Yuanfeng Liu; Xiang Li; Yudie Yang; Ye Liu; Shijun Wang; Boyang Ji; Yongjun Wei

doi:10.3389/fmolb.2021.703638

Exploring Gut Microbiota in Patients with Colorectal Disease Based on 16S rRNA Gene Amplicon and Shallow Metagenomic Sequencing

Front Mol Biosci. 2021 Jul 9:8:703638. doi: 10.3389/fmolb.2021.703638. eCollection 2021.

Authors

Yuanfeng Liu¹, Xiang Li², Yudie Yang^{3

4}, Ye Liu⁵, Shijun Wang⁵, Boyang Ji⁶, Yongjun Wei^{3

4}

Affiliations

¹ Department of Vascular and Endovascular Surgery, First Affiliated Hospital of Zhengzhou University, Zhengzhou, Henan, China.
² Science China Press, Beijing, China.
³ Key Laboratory of Advanced Drug Preparation Technologies, School of Pharmaceutical Sciences, Ministry of Education, Zhengzhou University, Zhengzhou, China.
⁴ Laboratory of Synthetic Biology, Zhengzhou University, Zhengzhou, China.
⁵ Oncology Department, Colorectal and Anal Surgery Department, The First Affiliated Hospital of Zhengzhou University, Zhengzhou, Henan, China.
⁶ Department of Biology and Biological Engineering, Chalmers University of Technology, Gothenburg, Sweden.

Abstract

The gastrointestinal tract, the largest human microbial reservoir, is highly dynamic.

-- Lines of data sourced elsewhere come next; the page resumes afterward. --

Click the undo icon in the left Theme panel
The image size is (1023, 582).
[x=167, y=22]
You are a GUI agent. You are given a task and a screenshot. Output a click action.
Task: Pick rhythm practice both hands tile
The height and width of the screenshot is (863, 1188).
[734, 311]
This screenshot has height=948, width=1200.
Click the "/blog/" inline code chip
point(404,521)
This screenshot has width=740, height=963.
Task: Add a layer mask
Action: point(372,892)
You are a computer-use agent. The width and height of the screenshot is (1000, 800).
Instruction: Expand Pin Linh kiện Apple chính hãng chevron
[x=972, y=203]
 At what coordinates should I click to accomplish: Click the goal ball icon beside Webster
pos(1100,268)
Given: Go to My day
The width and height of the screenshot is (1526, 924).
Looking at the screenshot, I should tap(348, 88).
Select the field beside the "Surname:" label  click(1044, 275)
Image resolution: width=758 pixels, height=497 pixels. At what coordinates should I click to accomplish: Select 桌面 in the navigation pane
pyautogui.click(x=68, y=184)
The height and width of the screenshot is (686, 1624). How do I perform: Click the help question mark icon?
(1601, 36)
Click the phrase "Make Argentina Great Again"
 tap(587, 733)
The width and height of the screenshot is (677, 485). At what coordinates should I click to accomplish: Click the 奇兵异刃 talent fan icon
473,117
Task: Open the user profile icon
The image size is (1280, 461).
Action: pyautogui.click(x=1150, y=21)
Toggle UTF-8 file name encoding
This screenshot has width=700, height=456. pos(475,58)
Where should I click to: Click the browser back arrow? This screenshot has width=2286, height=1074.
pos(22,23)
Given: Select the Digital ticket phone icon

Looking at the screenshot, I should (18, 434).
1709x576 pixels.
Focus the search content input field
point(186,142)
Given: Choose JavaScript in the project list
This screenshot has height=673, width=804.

The gut microbes play essential roles in causing colorectal diseases. In the present study, we explored potential keystone taxa during the development of colorectal diseases in central China. Fecal samples of some patients were collected and were allocated to the adenoma (Group A), colorectal cancer (Group C), and hemorrhoid (Group H) groups. The 16S rRNA amplicon and shallow metagenomic sequencing (SMS) strategies were used to recover the gut microbiota. Microbial diversities obtained from 16S rRNA amplicon and SMS data were similar. Group C had the highest diversity, although no significant difference in diversity was observed among the groups. The most dominant phyla in the gut microbiota of patients with colorectal diseases were Bacteroidetes, Firmicutes, and Proteobacteria, accounting for >95% of microbes in the samples. The most abundant genera in the samples were Bacteroides, Prevotella, and Escherichia/Shigella, and further species-level and network analyses identified certain potential keystone taxa in each group. Some of the dominant species, such as Prevotella copri, Bacteroides dorei, and Bacteroides vulgatus, could be responsible for causing colorectal diseases. The SMS data recovered diverse antibiotic resistance genes of tetracycline, macrolide, and beta-lactam, which could be a result of antibiotic overuse. This study explored the gut microbiota of patients with three different types of colorectal diseases, and the microbial diversity results obtained from 16S rRNA amplicon sequencing and SMS data were found to be similar. However, the findings of this study are based on a limited sample size, which warrants further large-scale studies. The recovery of gut microbiota profiles in patients with colorectal diseases could be beneficial for future diagnosis and treatment with modulation of the gut microbiota. Moreover, SMS data can provide accurate species- and gene-level information, and it is economical. It can therefore be widely applied in future clinical metagenomic studies.

Keywords: 16S amplicon; colorectal diseases; gut microbiota; network analysis; shallow metagenomic sequencing.